DOCUMENT PASSAGE:
┄┄┄┄┄┄┄┄┄┄┄┄┄┄┄┄┄┄┄┄
Dr. Michael F. Collins is overseeing an expanding medical school at a time when the role of government in the health care industry is a hot issue. On that latter topic, the state's new health care cost containment law will nudge providers toward more transparency in costs, something Dr. Collins says he has been advocating all along.
What we saw here (in Massachusetts) was that, first of all, there were about 700,000 people who were uninsured (most of whom then entered the health care system). And for a period of time, it was difficult to get a primary care doctor, difficult to get access to the system and now ... there's a lot of conversation about cost. So, there's a very clear implication for academic health science centers because our institutions are more costly than a community institution. … And if you're looking at efficiency and effectiveness of care in a payment model, there are more inefficiencies in an academic center than there would be in a teaching hospital. And I don't mean that in a negative way. I just mean that if I'm taking care of you and I take time to teach a student while I'm doing that or show a student how to do a procedure … that's going to take me longer.
We have a responsibility to educate the next generation of physicians, and we do it with a lot of standby capacity. … That said, we have to do something about our costs.
The bill calls for transparency. We've been calling for that for a while now, but if we get to it this time, I think it could do a lot to promote transparency. … I don't think there are a lot of people interested in transparency because when you put the (numbers) out there, they could be astounded at the variation (in costs) that exists.
We're going to be increasing both our education and our research spaces, in an environment in which, hopefully, the sparks of innovation will fly. So we've picked areas where we have a particular expertise — clinical translational science, RNA biology, gene therapy, gene research — and we're going to house those scientific endeavors within proximity to each other.
There will be a lot of grant money and a lot of jobs that will go through that building. So (that will be) a very important economic multiplier here. We recruited 85 faculty to come and work in the new building, so they all bought houses and contributed to the economy. And our goal is to increase the prestige of the degree every day.
When you have a large number of people when you're a leader, you have to rely on a lot of people by establishing a vision, articulating it, and (being) sure they understand it with you and then want to come along with you.
┄┄┄┄┄┄┄┄┄┄┄┄┄┄┄┄┄┄┄┄
TASK SET:
**1)** Repeat, word for word, the part of the Collins interview from "We're going to be" to "to each other.".
**2)** Turn the paragraph of the Collins interview that begins "There will be a lot of grant money" into a short bulleted list that keeps its main facts.
The listing after this text comes from a separate source.

STORED DATA:
┄┄┄┄┄┄┄┄┄┄┄┄┄┄┄┄┄┄┄┄
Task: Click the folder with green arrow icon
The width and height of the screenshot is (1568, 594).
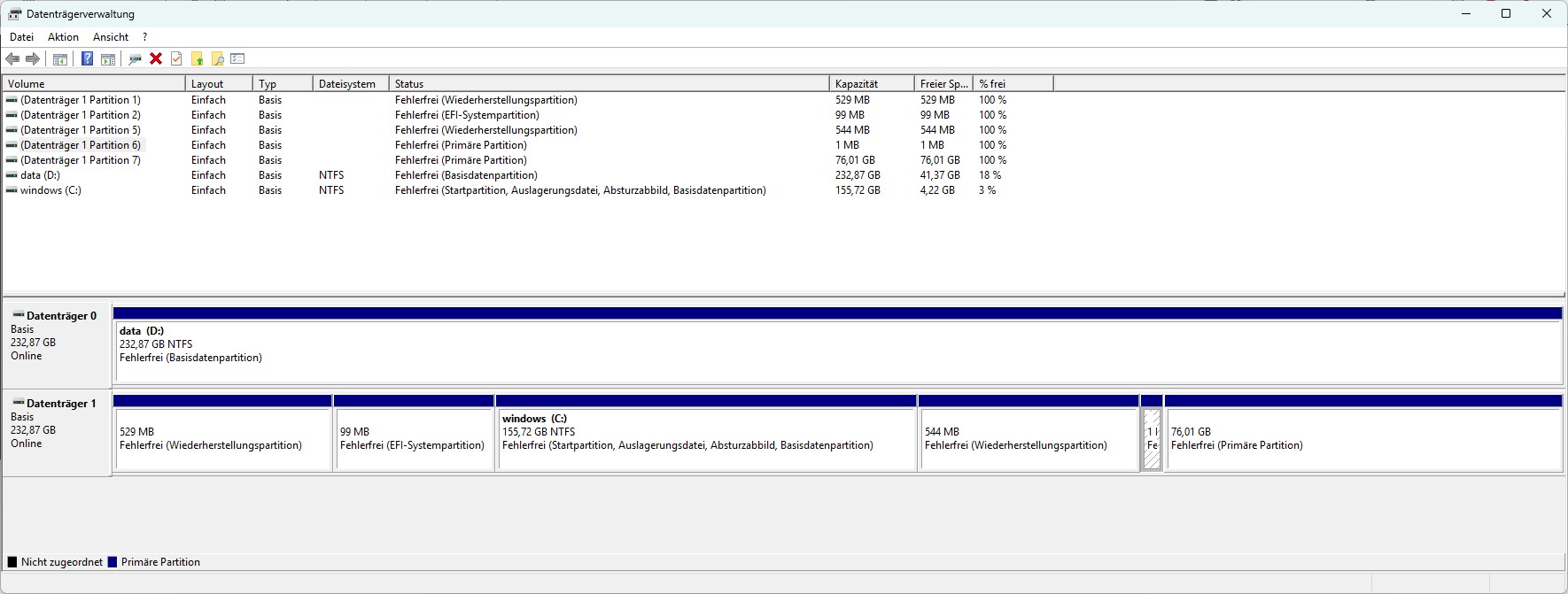Action: click(x=197, y=59)
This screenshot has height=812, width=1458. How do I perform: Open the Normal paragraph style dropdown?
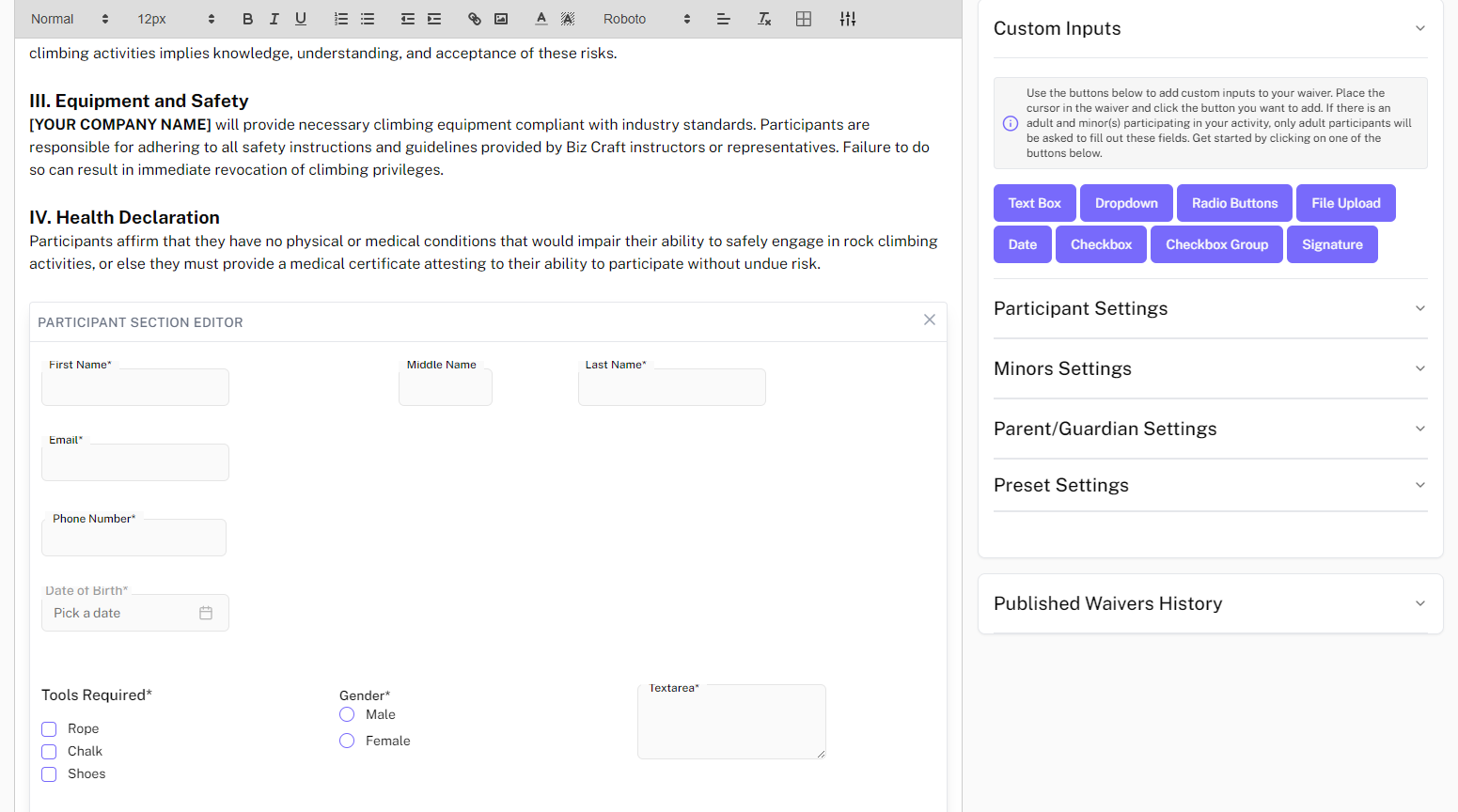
┄┄┄┄┄┄┄┄┄┄┄┄┄┄┄┄┄┄┄┄
LIST OF ANSWERS:
**1)**
We're going to be increasing both our education and our research spaces, in an environment in which, hopefully, the sparks of innovation will fly. So we've picked areas where we have a particular expertise — clinical translational science, RNA biology, gene therapy, gene research — and we're going to house those scientific endeavors within proximity to each other.

**2)**
- The building will bring in a lot of grant money and many jobs, making it an important economic multiplier.
- 85 faculty were recruited to work in the new building; they bought houses and contributed to the economy.
- The goal is to increase the prestige of the degree every day.